◆ **Work task**:
Begin your transcription at the line containing "The height and" and continue it, word for word, to the final line below. Include only those lines and skip the pictures.

Data extracted from a collection
+++
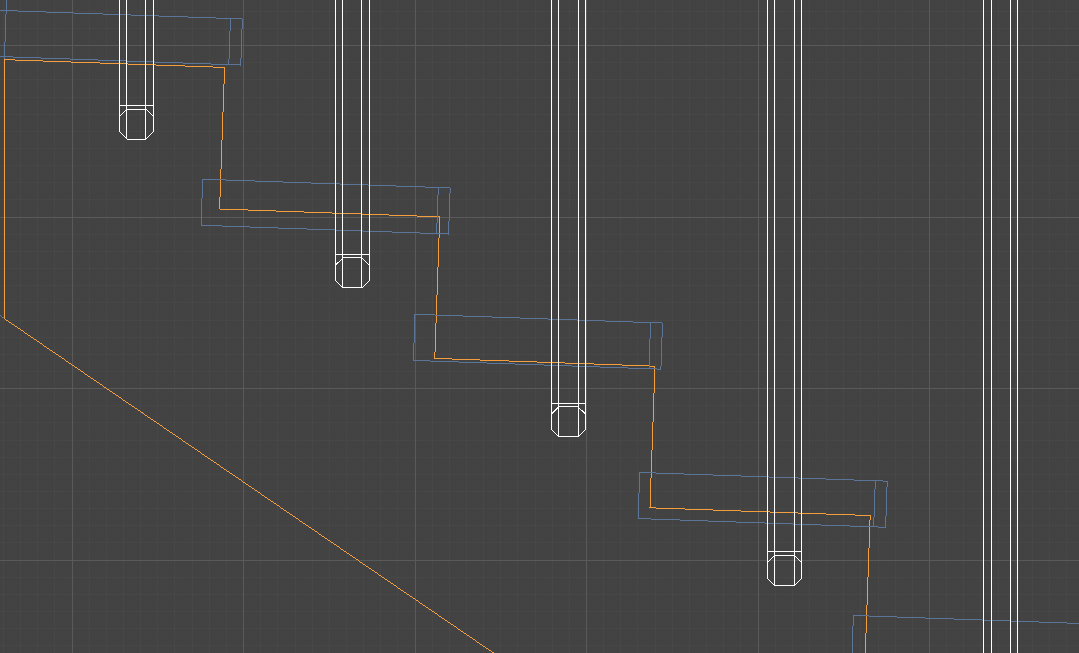Select the orange vertical edge at far left
Screen dimensions: 1079x653
point(5,190)
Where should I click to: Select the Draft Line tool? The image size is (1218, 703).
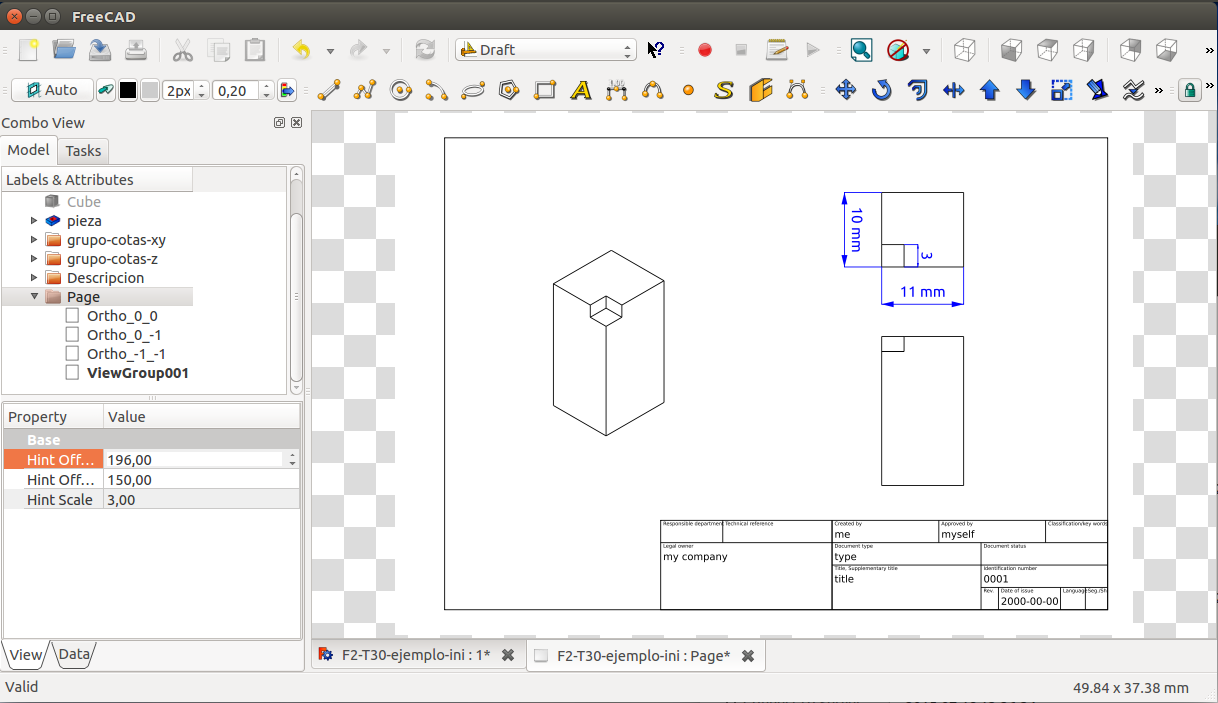tap(329, 91)
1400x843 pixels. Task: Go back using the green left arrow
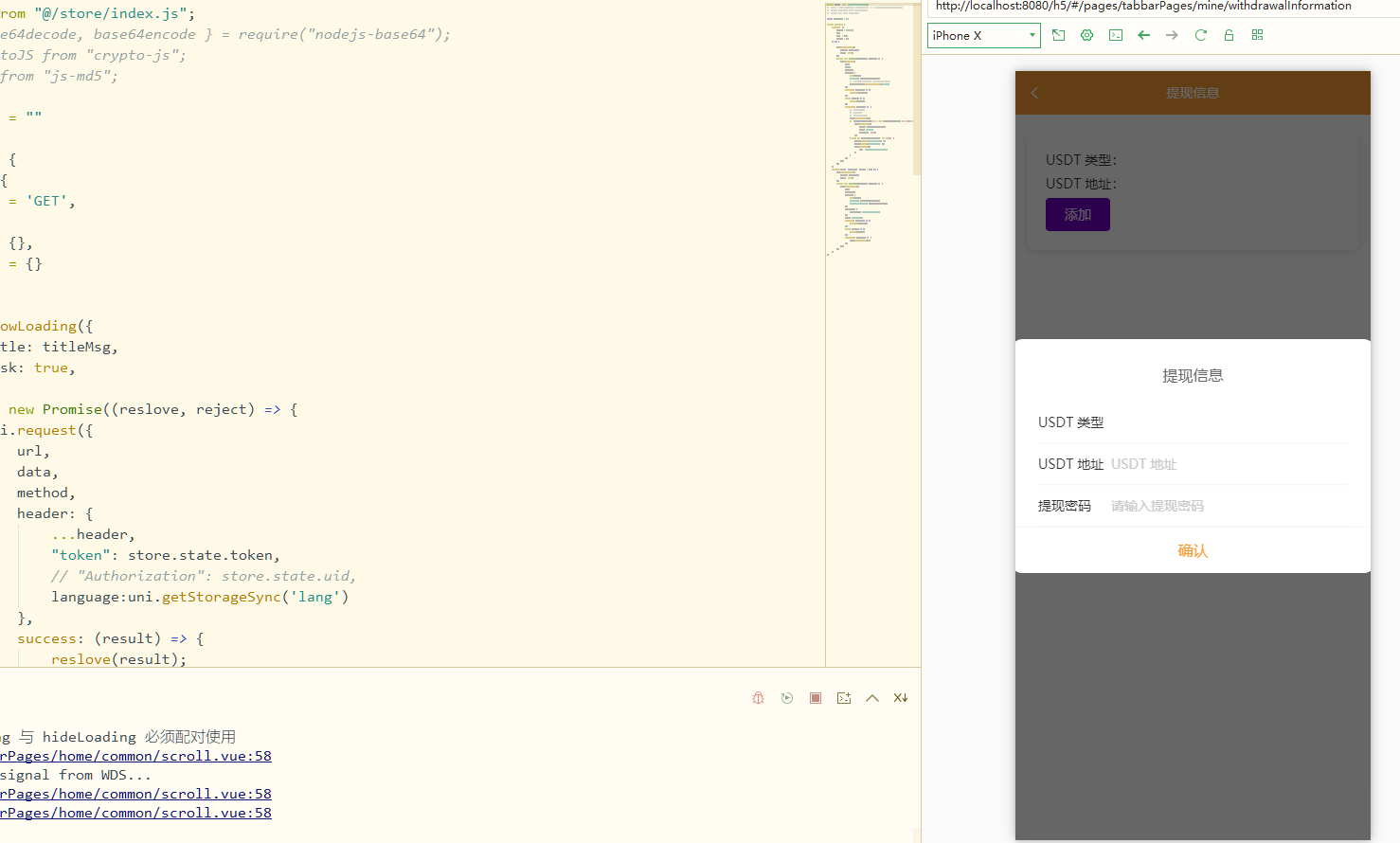coord(1144,35)
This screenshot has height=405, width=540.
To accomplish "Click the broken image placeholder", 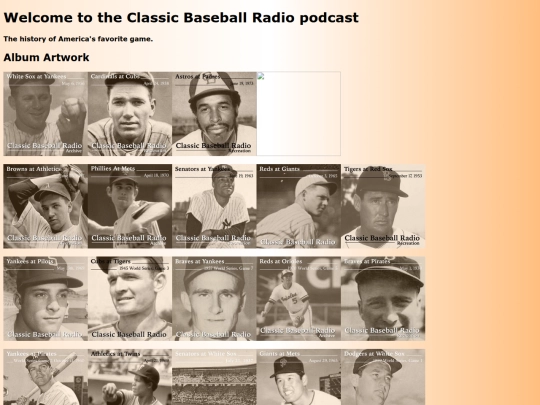I will tap(299, 114).
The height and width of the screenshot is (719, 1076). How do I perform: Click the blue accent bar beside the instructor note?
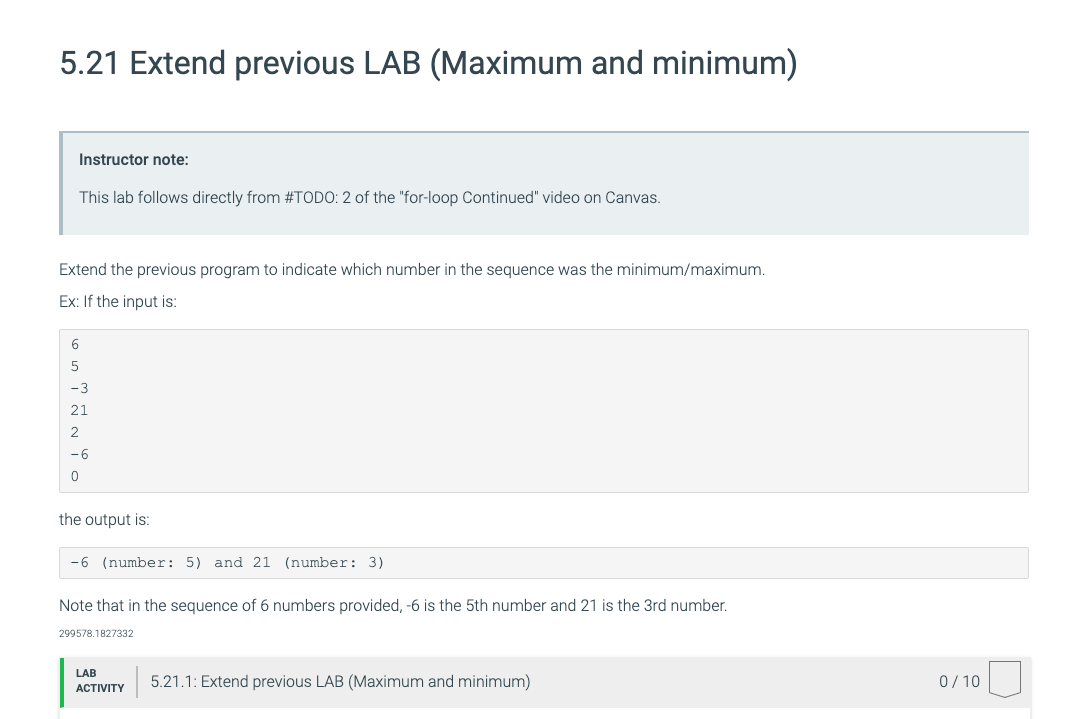pyautogui.click(x=63, y=182)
+++
◆ **Worked solution**:
The height and width of the screenshot is (719, 1076). How do I perform: Click the blue accent bar beside the instructor note?
pyautogui.click(x=63, y=182)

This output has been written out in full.